**Direction**. From the interview with Beshr Bakheet, extract word for word the part that begins with the words "Although Japan and" and ends with the words "in the society?".

--- Start of Supplied passage ---

RIYADH: Osool and Bakheet Investment Company founder, Beshr Bakheet–a visionary Saudi businessman– created his fortune in Japan and returned to invest his wealth in Saudi Arabia, connecting the two. 

His journey in the field of economics and investment began when he earned his MBA and Engineering Management degree at Keio University in Tokyo. In 1988, Bakheet became a fund manager for Japanese Pension Funds. Over the past thirty-five years of operating in this field, Bakheet has served as a board member for the Tadawul Stock Exchange and AlAhli Takaful. He has held many senior positions in global investment institutions, including Hoare Govett, UBS, and the Credit Suisse Group.

Reflecting on his experience of studying and working in Japan, Bakheet has often said that his work in Japan was one of the unique encounters in life. He is grateful to his Japanese professors and colleagues for opening new horizons and sharing different perspectives. Remarkably, Bakheet donated a scholarship fund to Keio University.

During a visit to Bakheet’s Japanese style house, he uncovered his stance on culture, business, economy, and life.

Although Japan and Saudi Arabia are in different parts of the world, the two countries share respect towards their traditions. Can you please discuss Japanese and Saudi women’s role in the society? 

This is a very complicated question, since it is difficult to compare a particular gender in an entire population with that of another. Both countries have large populations, and it is only natural that the role of women differs on an individual level. If I drew parallels between the more general cultural representation of ladies, I would say that nowadays, the female population of both countries is less reserved and relatively more open-minded.

Japan seems to have evolved in a positive direction since last few decades. As busy person, I often do not find the time to keep up-to-date on all of the issues concerning the younger generations. However, from what I can observe, it appears that many people are no longer afraid to show public affection.

Secondly, it was a common tradition during my time to witness what was called an “arranged marriage.” The concept of Miai, also known as Omiai, is based on Japanese tradition, which honors the wisdom of older generations by trusting them with the choice of a marital partner for their children. Miai relationships were quite popular in the ’40s and ’50s. However, currently, the tradition is considered outdated.  

The matchmaking process usually consisted of picking two people of the opposite gender who came from the same social, educational, and financial background. The older generation would decide whether the couple would remain together well or not. The youth exchanged pictures and “curriculum vitae” of sorts to become introduced to each other. If the arrangement worked and the couple fell in love, they would get married. If not, the parents would continue looking for a suitable partner for their child. Nevertheless, parents were not the only people in charge of selecting marriage partners. Community members were also hired, Nakodos, in particular, whose profession was matchmaking. This was very similar to Saudi culture.

Lastly, there has been a considerable shift in the professional development of women as employees. It was quite common to hire women as “office flowers,” with the sole purpose of bringing them together with men. The goal was to make them their future wives at the time. There was no professional path for career-driven women to follow. They were called Ochakumi, which literally translated to “tea maker.” Their sole objective was to make tea and find a man to marry. The current situation is, of course, much different. Women are more empowered, and have many more opportunities to pursue careers in their preferred field, as well as hold senior-level positions.

On a personal note, even though these old customs were not as uncommon in my days as they are now, the concept of Omiai would never work for me. This approach to marriage was more suitable for busy people, who did not have the time to mingle outside of their family and work. Today, it appears that the policies are quite different in the workplace. Women are often more independent and dedicated to their jobs, and have a greater chance to meet men at a workplace.

--- End of Supplied passage ---
--- Start of Provided material ---

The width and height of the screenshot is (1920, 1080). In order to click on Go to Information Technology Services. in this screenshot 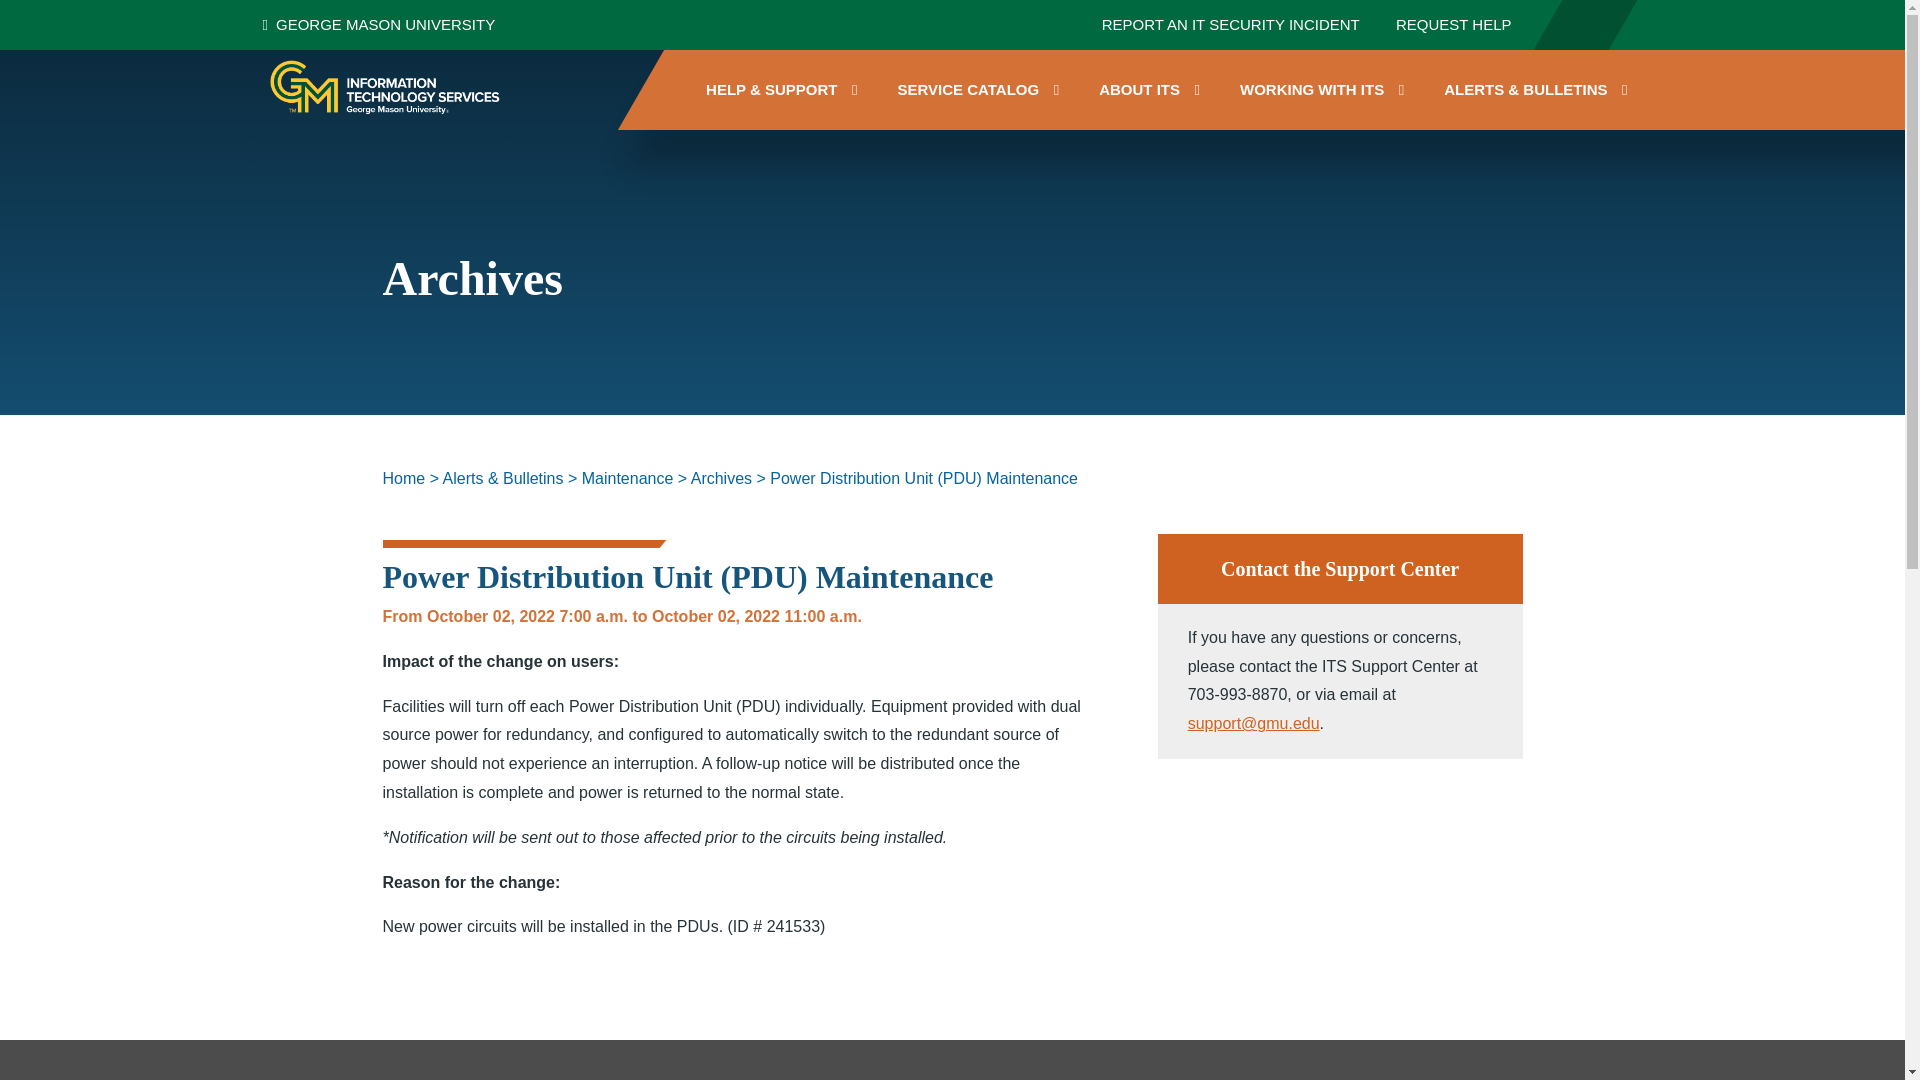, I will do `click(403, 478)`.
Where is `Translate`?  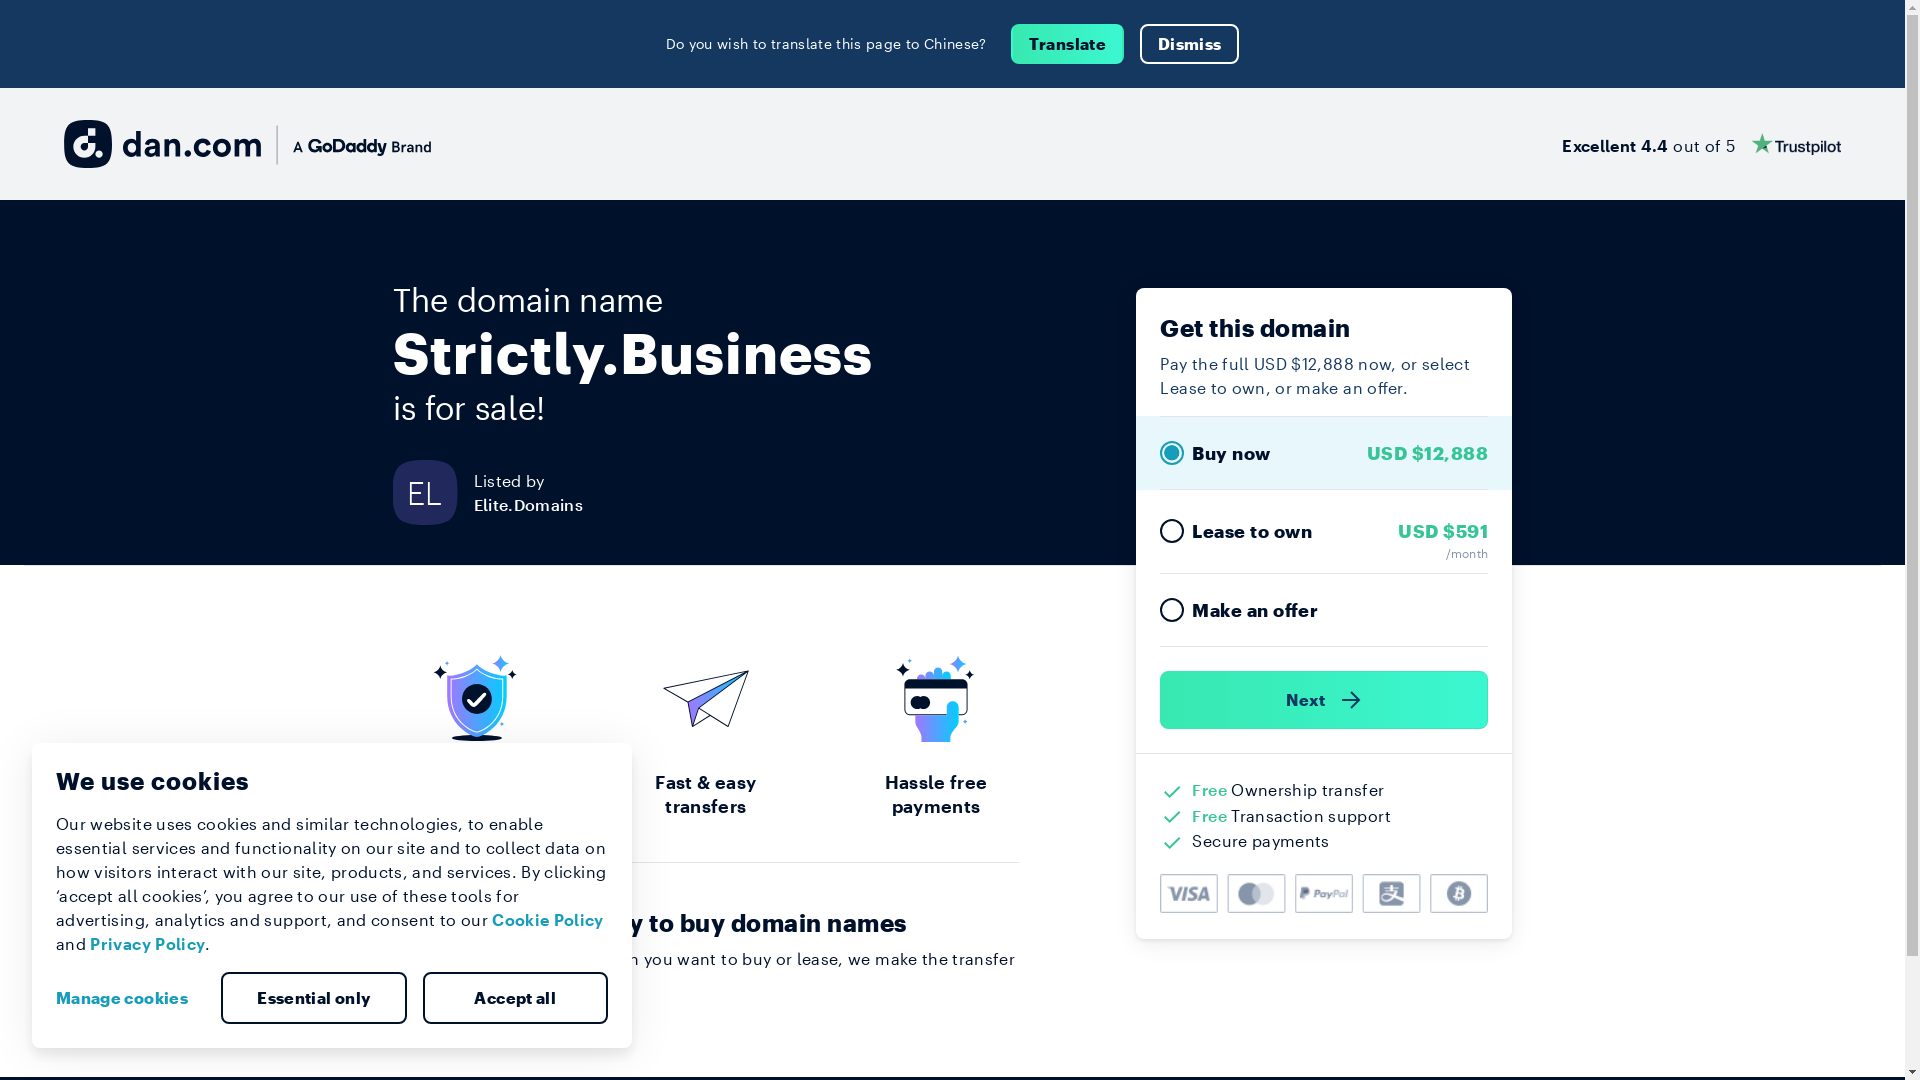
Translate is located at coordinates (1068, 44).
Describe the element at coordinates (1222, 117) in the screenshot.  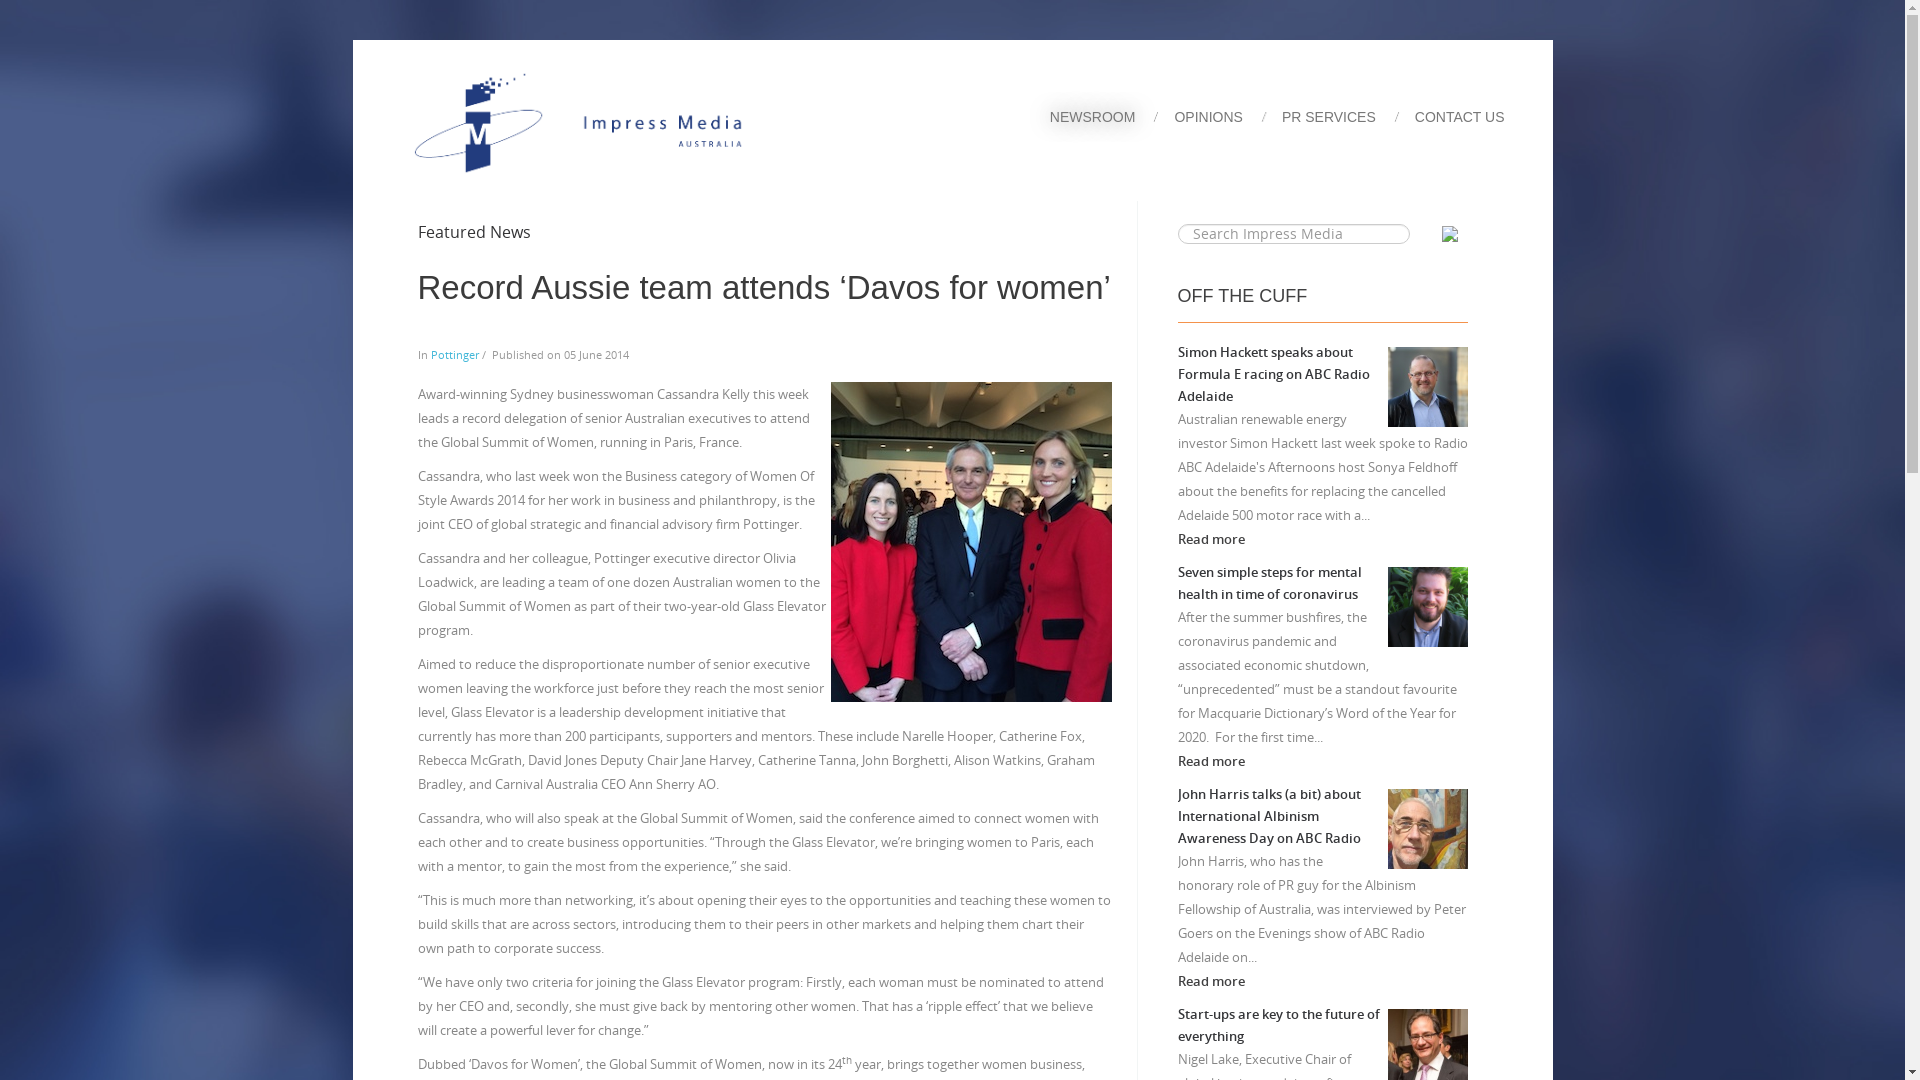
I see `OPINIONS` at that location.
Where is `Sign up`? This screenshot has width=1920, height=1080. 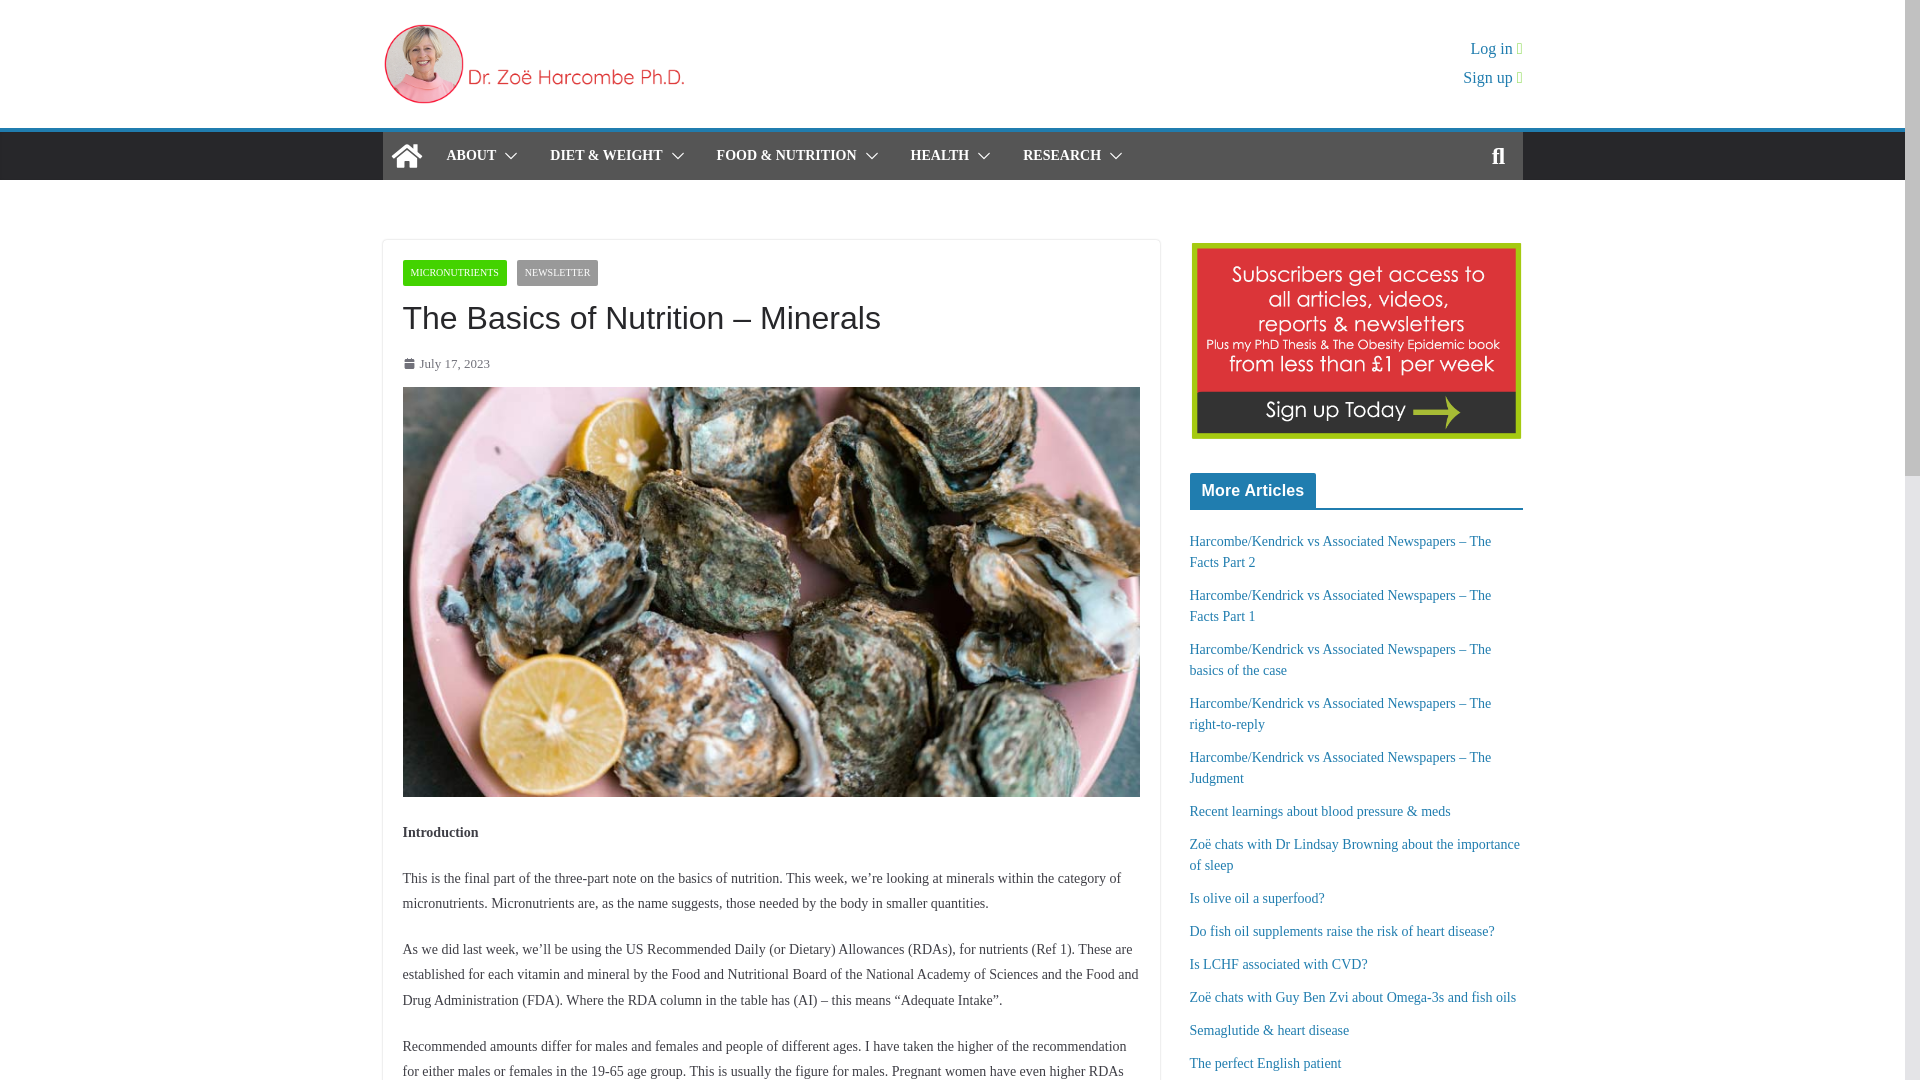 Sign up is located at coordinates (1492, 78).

--- End of Provided material ---

**Task answer**.
Although Japan and Saudi Arabia are in different parts of the world, the two countries share respect towards their traditions. Can you please discuss Japanese and Saudi women’s role in the society?